------ RECORDS FOR THE EXERCISE
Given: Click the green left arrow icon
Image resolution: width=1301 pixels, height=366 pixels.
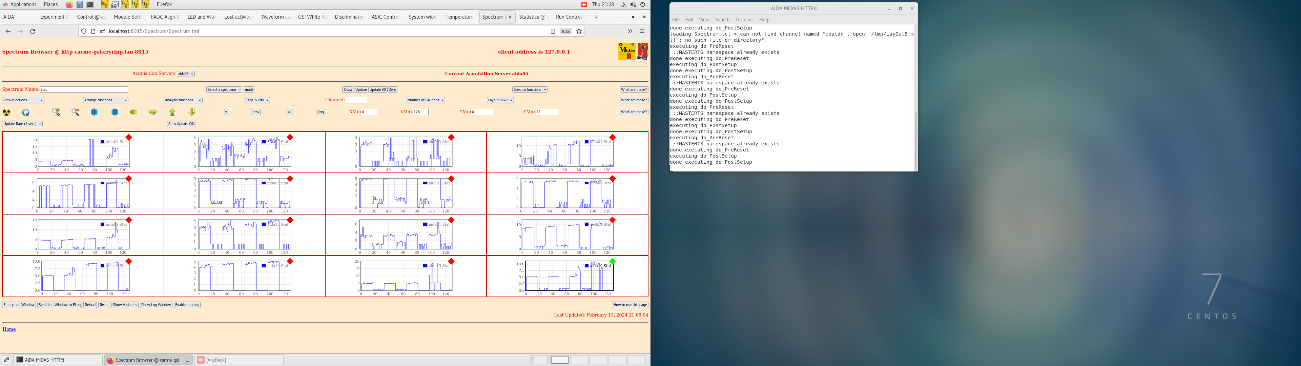Looking at the screenshot, I should point(133,112).
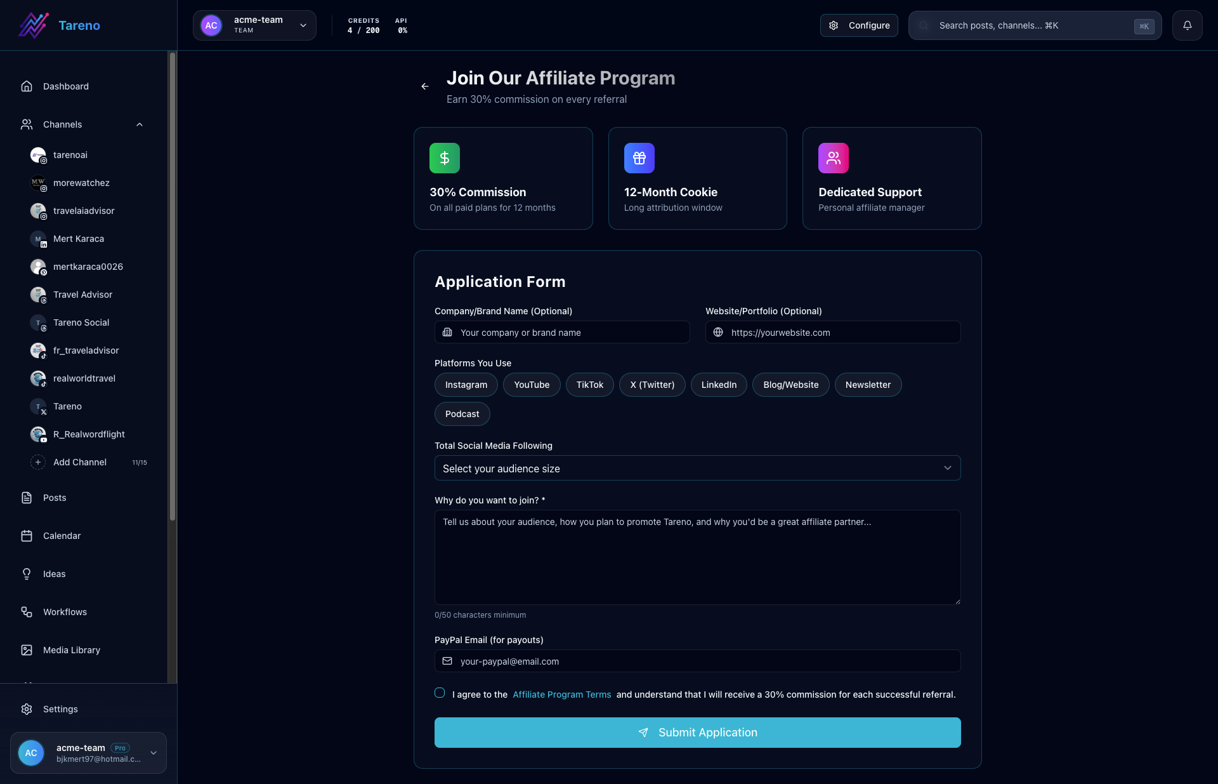Collapse the Channels section
This screenshot has height=784, width=1218.
tap(139, 124)
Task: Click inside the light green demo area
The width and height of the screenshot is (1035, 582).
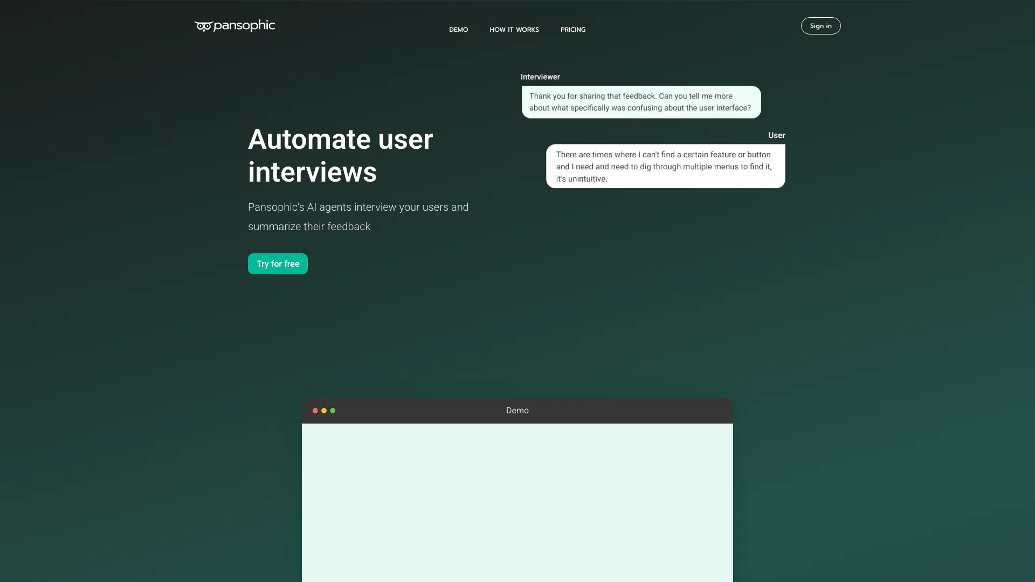Action: (x=517, y=501)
------------
= INSTRUCTIONS FOR THE TASK =
What lines in the data hold the word "Click"? Return them.

= SOLUTION =
Given: Click the green left arrow icon
Task: Click inside the light green demo area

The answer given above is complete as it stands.